VOSOTROS SOIS TESTIGOS
COMENTARIO A LAS LECTURAS DE LA MISA
Continuamos adelante en el camino alegre del tiempo pascual. Si hay algo que se repite en las lecturas de la misa durante la Pascua son las apariciones de Cristo Resucitado a sus discípulos. El Señor se empeña en hacerse presente entre ellos, en manifestarse en muchos lugares y ambientes; no se cansa de darles pruebas de que vive. Y también se les manifiesta por el camino, como a los dos que regresaban decepcionados desde Jerusalén a su aldea de Emaús.
Y es que, aunque a veces pensemos que los discípulos ya creían en su resurrección, lo cierto es que les costó aceptar que el Maestro, al que habían visto morir en la cruz, al que habían enterrado, ahora viviera… podían creer que era la aparición de un espíritu o que eran alucinaciones de unos o de otros.
Pero
que estuviese vivo, con su mismo cuerpo crucificado y ahora transformado, les
resultaba casi imposible. Por eso, y durante cincuenta días, que es lo que dura
nuestra Pascua, se les manifestó una y otra vez.
Como
en el evangelio de este domingo tercero: a pesar de que los dos discípulos de
Emaús han vuelto contando su encuentro con un peregrino misterioso que era el
Señor y cómo le habían reconocido al partir el pan, ellos todavía desconfían. Y
cuando se presenta en medio de ellos y les saluda con el saludo pascual “Paz a
vosotros”, en lugar de alegrarse se aterrorizan.
Es
necesario que Cristo les enseñe, otra vez, las marcas que ha dejado la
crucifixión en su cuerpo y que coma con ellos para que, por fin, entiendan que
no es un fantasma, que no deben temer, que se trata de algo infinitamente más
grande y hermoso: Dios Padre, que todo lo puede, ha devuelto a la vida a su
amado hijo Jesús, que aceptó la peor de las muertes por amar hasta el extremo,
hasta dar la vida en rescate nuestro.
Y,
a continuación, hace algo tan necesario como mostrarles su cuerpo glorioso: abrirles
la inteligencia para que comprendan que la Palabra de Dios, las Escrituras, ya
anunciaban todo lo que ha pasado, la pasión, muerte y resurrección del
Salvador. Pero como las leían sin esta luz de la fe que da el Resucitado, no
podían entenderlas.
Es
verdad que nosotros no podemos ver en persona a Jesús, tocarle y comer con él,
pero tenemos fe en su presencia real, aunque invisible.
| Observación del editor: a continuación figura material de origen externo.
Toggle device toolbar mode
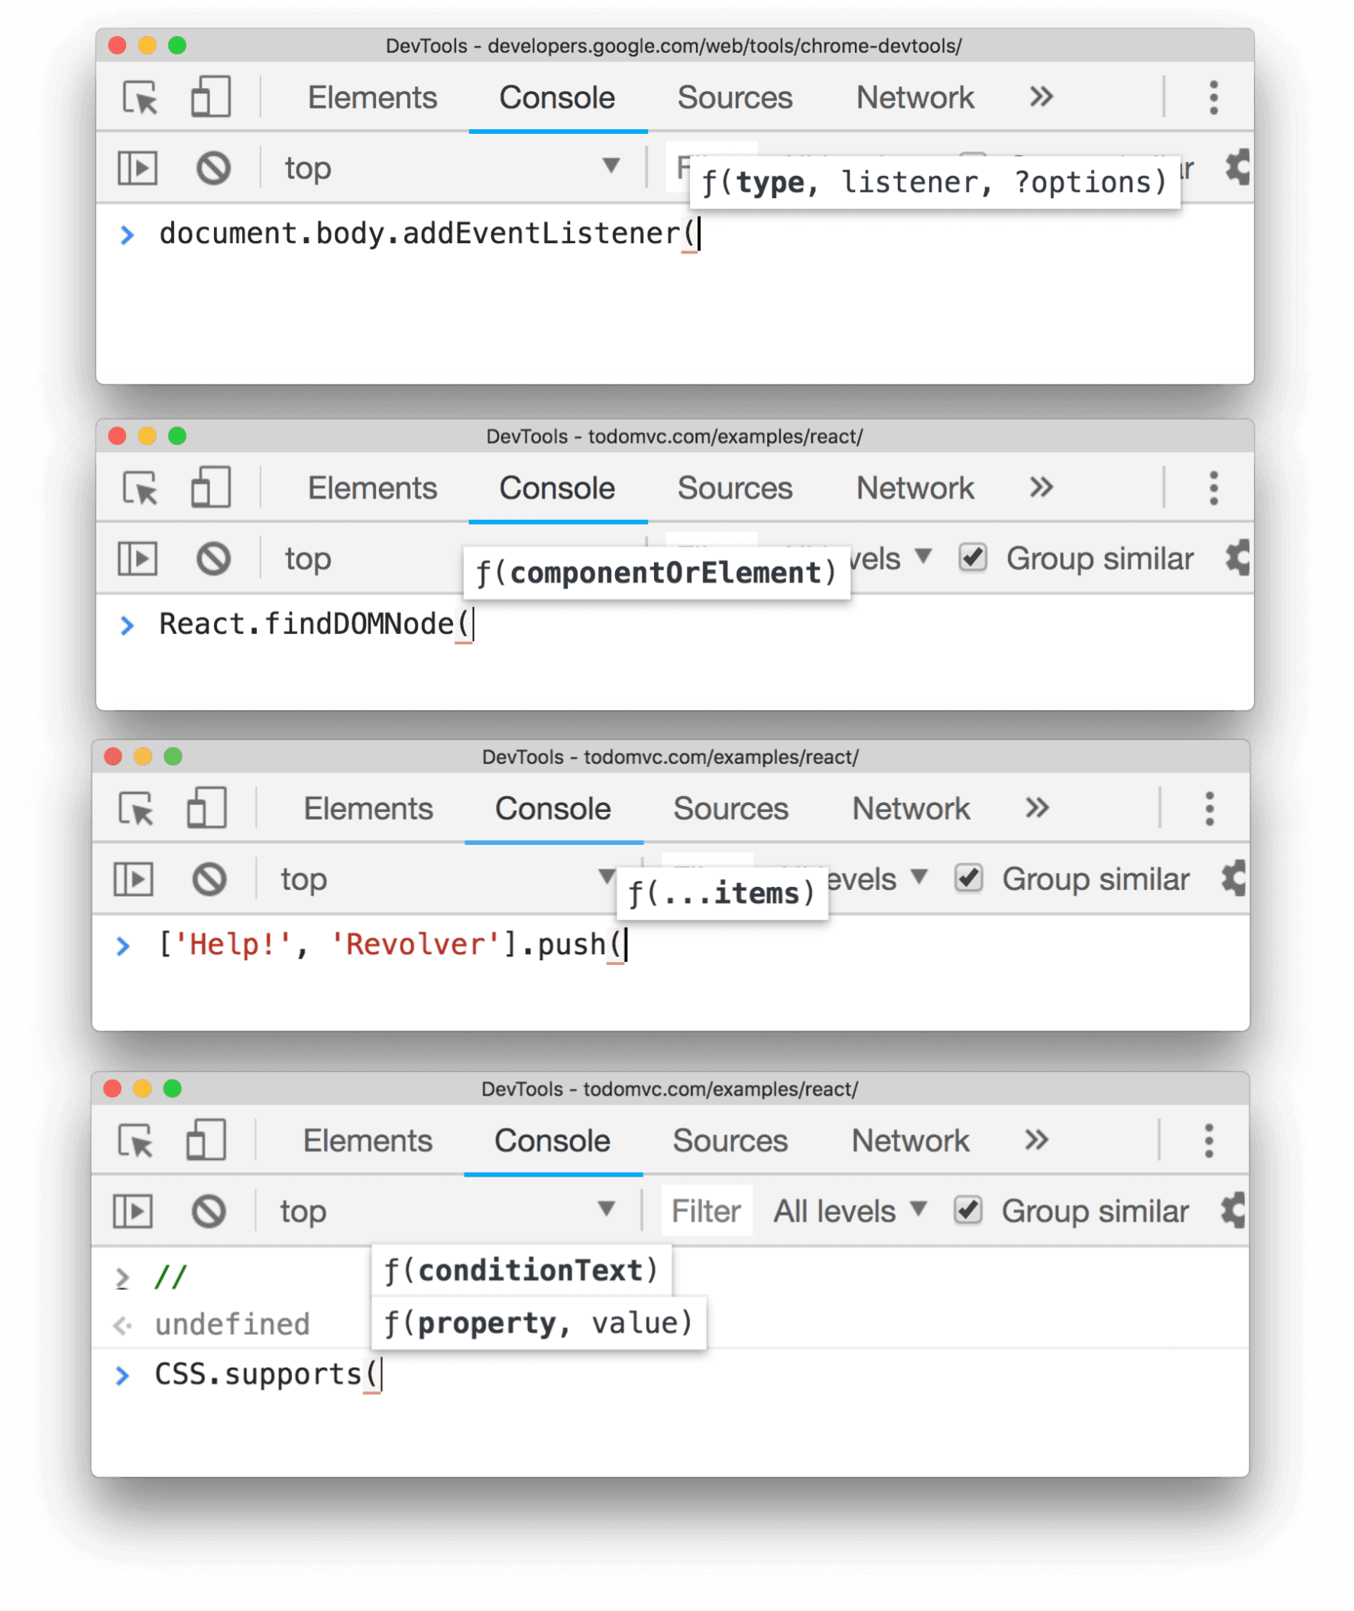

No estamos celebrando
solamente que hace dos mil años resucitó y que el sepulcro estaba vacío, sino
que sigue vivo, aunque no lo veamos y que está con nosotros hasta el
fin de los tiempos, según nos
prometió.
Tenemos
para reconocer su presencia viva lo mismo que han tenido los cristianos de
todos los tiempos, también los mejores como san Agustín, san Francisco, santa
Teresa de Jesús o la Madre Teresa de Calcuta: la comunidad cristiana, su
Palabra viva y sus signos en los sacramentos, especialmente en la Eucaristía.
Es
en la Misa donde el Señor nos explica las Escrituras y come con nosotros, o
mejor, se deja comer por nosotros como Pan Vivo. Y también a nosotros nos
dice: La paz a vosotros. No tengáis miedo, soy yo, en persona.
Por
difíciles que sean estos tiempos y por fuertes que se nos presenten los
interrogantes y los motivos de duda que quitan la tranquilidad, en esta
celebración pascual tendríamos que dejarnos contagiar de la vida del Resucitado
e imitar el ejemplo de aquella primera comunidad que, mucho más que nosotros, vivió
unos tiempos nada fáciles. Y ahí están las persecuciones, precisamente, por
profesar y defender la fe en el Cristo resucitado.
El
apóstol Pedro, en la primera lectura, nos da un admirable ejemplo de coherencia
y valentía. Hacía pocos días había negado que conociera a Jesús y, en el
momento de la cruz, había huido, como casi todos los demás discípulos,
acobardados. Pero ahora él y los otros apóstoles han tenido la experiencia de
la Pascua, se han visto inundados por la fuerza del Espíritu y llenos de
fuerza, se atreven a decir ante todo el pueblo: vosotros matasteis al
autor de la vida, pero Dios lo resucitó… y nosotros somos testigos de ello.
Cristo ha querido que todos nosotros seamos testigos creíbles en todos los aspectos de la vida cristiana, guardando su palabra y viviendo el amor fraterno: quien guarda su Palabra, el amor de Dios ha llegado en él a su plenitud.